Ultralight multifunctional aerogels with in situ enhanced chitosan networks at micro-/macroscale for super-efficiency electromagnetic metastructure absorbers

Abstract

Concurrently achieving lightweight, multifunctionality, excellent environmental adaptability, and broadband microwave absorption represents the inevitable trend in the development of microwave absorbing materials. Herein, an ultralight, elastic, multifunctional chitosan-based aerogel enhanced by carbon nanotubes (CNTs) and carbon fibers (CF) at micro−/macroscale is reported, and its super-efficiency microwave absorption is realized by the electromagnetic metastructure absorbers (EMAs) design.
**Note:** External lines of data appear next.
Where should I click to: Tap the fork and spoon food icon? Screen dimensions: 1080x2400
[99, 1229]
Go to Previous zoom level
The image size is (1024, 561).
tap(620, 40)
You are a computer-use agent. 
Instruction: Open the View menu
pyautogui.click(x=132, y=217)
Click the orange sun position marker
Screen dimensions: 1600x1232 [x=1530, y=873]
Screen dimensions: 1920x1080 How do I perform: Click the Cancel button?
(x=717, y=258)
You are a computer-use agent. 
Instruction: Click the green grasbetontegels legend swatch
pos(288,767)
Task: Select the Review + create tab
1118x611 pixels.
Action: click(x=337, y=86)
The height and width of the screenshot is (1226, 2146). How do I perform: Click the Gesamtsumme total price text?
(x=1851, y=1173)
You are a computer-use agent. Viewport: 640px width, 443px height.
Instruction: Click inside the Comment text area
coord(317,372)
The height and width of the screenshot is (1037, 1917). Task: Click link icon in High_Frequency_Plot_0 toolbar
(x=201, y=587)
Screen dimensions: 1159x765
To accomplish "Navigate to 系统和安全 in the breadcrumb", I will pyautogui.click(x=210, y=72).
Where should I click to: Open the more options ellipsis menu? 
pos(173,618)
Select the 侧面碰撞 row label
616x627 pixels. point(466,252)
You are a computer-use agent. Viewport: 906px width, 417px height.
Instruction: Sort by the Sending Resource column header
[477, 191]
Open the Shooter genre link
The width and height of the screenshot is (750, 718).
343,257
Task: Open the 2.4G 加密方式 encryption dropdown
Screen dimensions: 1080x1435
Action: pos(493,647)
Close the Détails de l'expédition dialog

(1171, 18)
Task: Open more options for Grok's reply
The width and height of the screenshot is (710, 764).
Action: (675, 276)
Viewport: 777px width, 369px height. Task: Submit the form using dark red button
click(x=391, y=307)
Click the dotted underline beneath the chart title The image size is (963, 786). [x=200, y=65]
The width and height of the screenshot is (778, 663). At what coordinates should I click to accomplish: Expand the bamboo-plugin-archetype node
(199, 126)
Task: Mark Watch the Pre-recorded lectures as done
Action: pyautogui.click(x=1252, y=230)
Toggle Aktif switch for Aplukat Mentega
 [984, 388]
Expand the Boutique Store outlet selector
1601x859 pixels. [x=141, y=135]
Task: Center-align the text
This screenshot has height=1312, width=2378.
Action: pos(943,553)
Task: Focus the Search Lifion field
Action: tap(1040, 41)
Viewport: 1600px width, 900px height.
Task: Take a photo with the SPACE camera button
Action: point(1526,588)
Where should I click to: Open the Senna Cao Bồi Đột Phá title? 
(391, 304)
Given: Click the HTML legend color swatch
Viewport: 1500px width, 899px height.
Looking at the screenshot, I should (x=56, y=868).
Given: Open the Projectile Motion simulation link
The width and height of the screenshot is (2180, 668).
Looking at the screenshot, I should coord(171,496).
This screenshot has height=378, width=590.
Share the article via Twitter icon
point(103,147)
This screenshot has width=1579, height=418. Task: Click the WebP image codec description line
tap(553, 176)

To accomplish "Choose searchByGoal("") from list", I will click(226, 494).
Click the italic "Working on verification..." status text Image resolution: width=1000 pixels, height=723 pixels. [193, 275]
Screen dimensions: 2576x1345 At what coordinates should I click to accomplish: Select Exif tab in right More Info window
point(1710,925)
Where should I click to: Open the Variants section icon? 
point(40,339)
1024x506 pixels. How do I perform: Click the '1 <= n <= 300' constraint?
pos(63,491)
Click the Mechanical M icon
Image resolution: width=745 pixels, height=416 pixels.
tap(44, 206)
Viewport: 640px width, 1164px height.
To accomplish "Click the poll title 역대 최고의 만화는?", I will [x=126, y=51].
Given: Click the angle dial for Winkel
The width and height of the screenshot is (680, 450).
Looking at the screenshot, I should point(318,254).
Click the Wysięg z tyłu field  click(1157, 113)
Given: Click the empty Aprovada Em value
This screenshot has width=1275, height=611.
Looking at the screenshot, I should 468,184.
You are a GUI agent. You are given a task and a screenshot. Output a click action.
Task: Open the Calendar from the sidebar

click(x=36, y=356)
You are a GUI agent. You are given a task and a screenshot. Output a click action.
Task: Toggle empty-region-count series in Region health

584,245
The resulting CF-C/C aerogel demonstrates ultra-low shrinkage (6.3 %), low density (19.64 ± 1.06 mg/cm³), low thermal conductivity (27.43 ± 0.68 mW·m⁻¹·K⁻¹), as well as exhibits self-extinguishing properties, robust fatigue mechanical performance and good dielectric properties. In response to the challenge of low-frequency microwave absorption, laser etching technology was used to shape the CF-C/C aerogel into periodic metastructures, achieving ultra-wideband (37.9 GHz within S – Ka bands), wide-temperature range (−20–200 °C), and wide-angle (5–70° incidence angle) microwave absorption characteristics. These exceptional properties highlight the practical potential of aerogel metastructure absorbers in complex electromagnetic environment.